Today's computers already operate at 64 bits. This means that today's computers can process 64 of these little bits at a time and 128 bit processors are coming.

But no one really uses the binary system anymore. The reason is that it is time consuming and difficult to read. That's why hexadecimal was created which uses a base of 16.

So the numbering would look like this, 0 1 2 3 4 5 6 7 8 9 A B C D E F.

So, A is actually 10, B is 11, C is 12 and so on. This then takes the big binary numbers and makes them easier to read. For example, binary 1111 would be F in decimal.

Another example is 1100 0010 would be C2. Where on earth do you get that? Let me explain.

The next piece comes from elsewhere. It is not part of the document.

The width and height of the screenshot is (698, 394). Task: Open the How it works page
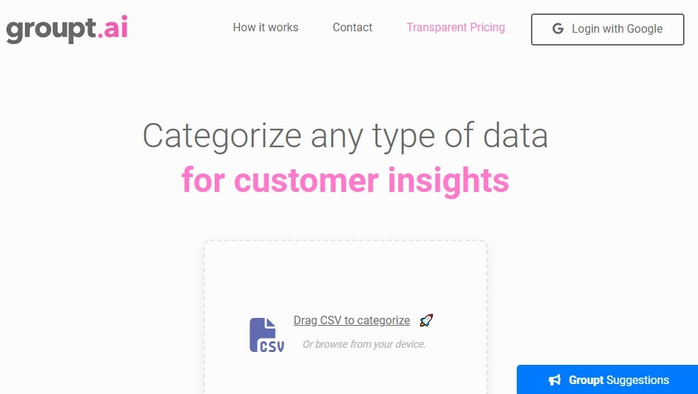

A hexadecimal number is comprised of 4 bits. If all the bits are one then you would get a decimal value of 15.

8 4 2 1
1 1 1 1 = 8+4+2+1=15

In Hex notation the are no number 15 cause the base is 16. Remember that hexadecimal is represented by 0 1 2 3 4 5 6 7 8 9 A B C D E F. Where A is 10, B is 11 and so on.

Maybe the following illustration will help.

 0 1 2 3 4 5 6 7 8 9 A B C D E F (Hexadecimal) 0 1 2 3 4 5 6 7 8 9 10 11 12 13 14 15 (Decimal)

So, 15 decimal is actually F in hex. Every hex number is represented by 4 bits.

You will always have 8 4 2 1 as a reference. Let's use the C2 example from above. C2 is a hexadecimal number. That means that each digit is 4 bits.

Let's draw the 2 digits separately. C is a hex number and 2 is a hex number. What is C in decimal? Look at the previous illustration. Yes, it's 12.

The digit 2 is in decimal also 2.

Convert 12 and 2 to binary and you will get the binary value.8 4 2 1
1 1 0 0 = 8+4=12

8 4 2 1
0 0 1 0 = 2

C2 = 1100 0010 in binary.

If you're still unsure about this whole bits and bytes thing, then I suggest you read the page again. If you still don't get it, use this cheat sheet.

 0 1 2 3 4 5 6 7 8 9 A B C D E F (Hexadecimal) 0 1 2 3 4 5 6 7 8 9 10 11 12 13 14 15 (Decimal)

If you see a hex number like DA, work with each number individually. D is 13 and A is 10 according to the cheat sheet.

Then take the numbers and convert to binary using the 8 4 2 1 notation.

Don't break your head to much on this. Some people don't understand it immediately. Sometimes it takes time to understand bits and bytes.

Work through a couple of examples and see if you understand it.

You don't need to understand bits and bytes in order to work a computer. You will most likely open your word processor software and start typing. The computer does all this bits and bytes stuff in the background.

It's nice though, to know how the computer thinks. I hope you enjoyed this page. We have done some serious stuff here so, take a break and relax. Well done!